Setting up Visual Studio 2010 and IIS Express

Why use IIS Express over the Visual Studio Development Server (Cassini)?

I've seen Cassini run inconsistently on different machines, which resulted in the developers having to setup IIS on their local machines which also didn't end up working because they weren't all running the same OS.

Cassini doesn't support the <system.webServer /> node in your config file, which can also give inconsistent results when deployed.

Here are the reasons Scott Guthrie gives:

  • It’s lightweight and easy to install (less than 10Mb download and a super quick install)
  • It does not require an administrator account to run/debug applications from Visual Studio
  • It enables a full web-server feature set – including SSL, URL Rewrite, Media Support, and all other IIS 7.x modules
  • It supports and enables the same extensibility model and web.config file settings that IIS 7.x support
  • It can be installed side-by-side with the full IIS web server as well as the ASP.NET Development Server (they do not conflict at all)
  • It works on Windows XP and higher operating systems – giving you a full IIS 7.x developer feature-set on all OS platforms

more from Guthrie: http://weblogs.asp.net/scottgu/archive/2010/06/28/introducing-iis-express.aspx

Installation

Enabling IIS Express in your Web Application

Right click on your Web Application and select Use IIS Express...

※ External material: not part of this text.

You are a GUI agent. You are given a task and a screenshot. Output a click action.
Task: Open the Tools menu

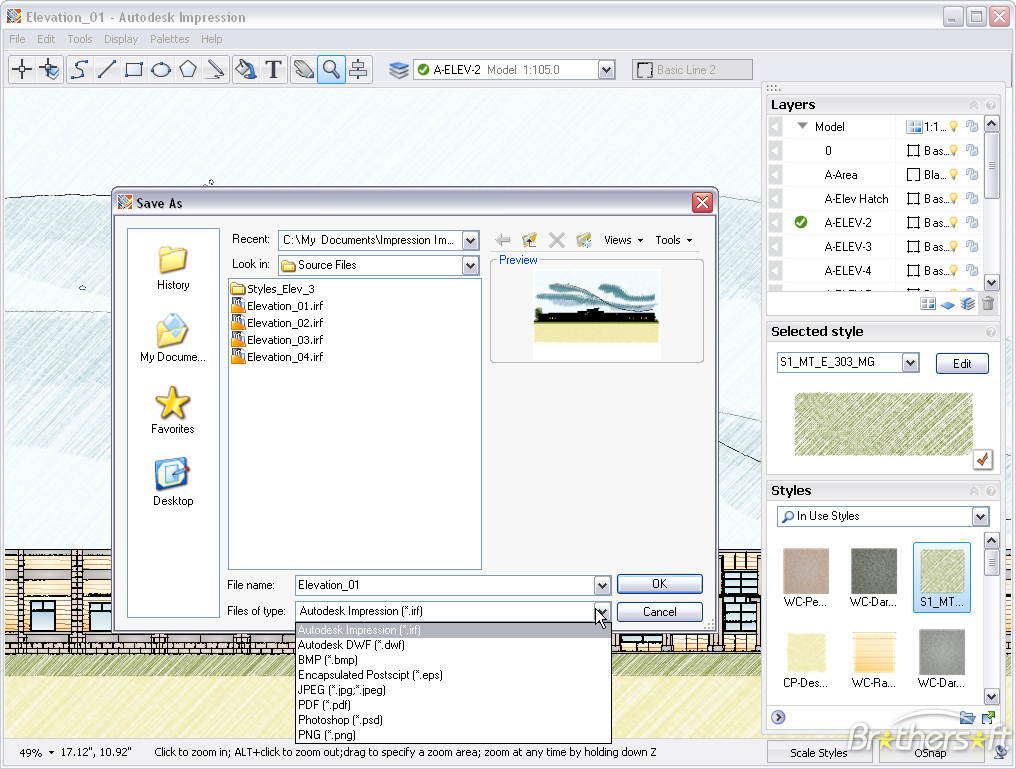pos(79,39)
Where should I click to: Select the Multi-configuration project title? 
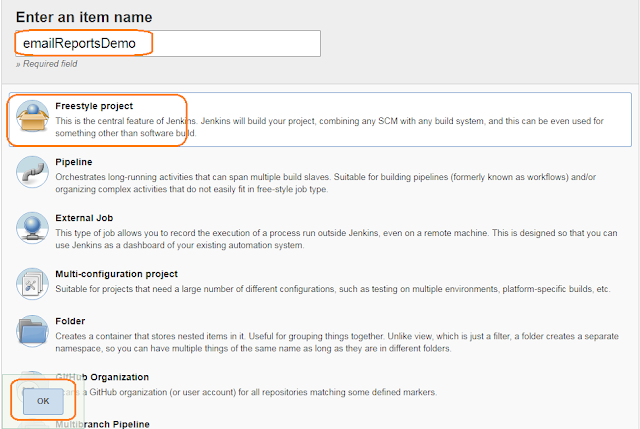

When you run the Web Application you should now see the IIS Express tray icon.

Extra Credit

By default, IIS Express will bind to the localhost host name.  For most people this is not a big deal, but if you to make this accessible to other computers on the network, you'll have to add a second host name binding.

I run a few Virtual Machines on my box that have older browser version (ie6, etc.) and this is how I gain access with them.

To do this, right click on the tray icon and select Show All Applications and click the application you just created.

After clicking on the Config link (opens the applicationhost.config in Visual Studio) scroll down to the <sites /> section.  You'll see a node that looks like this:

<site name="MvcApplication1" id="2">
    <application path="/" applicationPool="Clr4IntegratedAppPool">
        <virtualDirectory path="/" physicalPath="C:\DEV\MvcApplication1\MvcApplication1" />
    </application>
    <bindings>
      <binding protocol="http" bindingInformation="*:5791:localhost" />
    </bindings>
</site>

Add a binding for your computer's name.  In my case my computer is mobile5.

<site name="MvcApplication1" id="2">
    <application path="/" applicationPool="Clr4IntegratedAppPool">
        <virtualDirectory path="/" physicalPath="C:\DEV\MvcApplication1\MvcApplication1" />
    </application>
    <bindings>
      <binding protocol="http" bindingInformation="*:5791:localhost" />
      <binding protocol="http" bindingInformation="*:5791:mobile5" />
    </bindings>
</site>

Optional*: Open your project's properties and set your Start URL to http://mobile5:5791.  Check the box "Override application root URL" and insert the same value http://mobile5:5791/

(if IIS Express is currently running you will have to stop it for the changes to take effect)

Final Thoughts

That should be it.  You should now be running your Web Application under IIS Express.  Other PCs or VMs should be able to view your projects via the additional binding.

* Skip the optional step if the project is used by multiple developers or opened on multiple machines.

** Additional bindings may require you to run Visual Studio as an Administrator or add entries into your host files.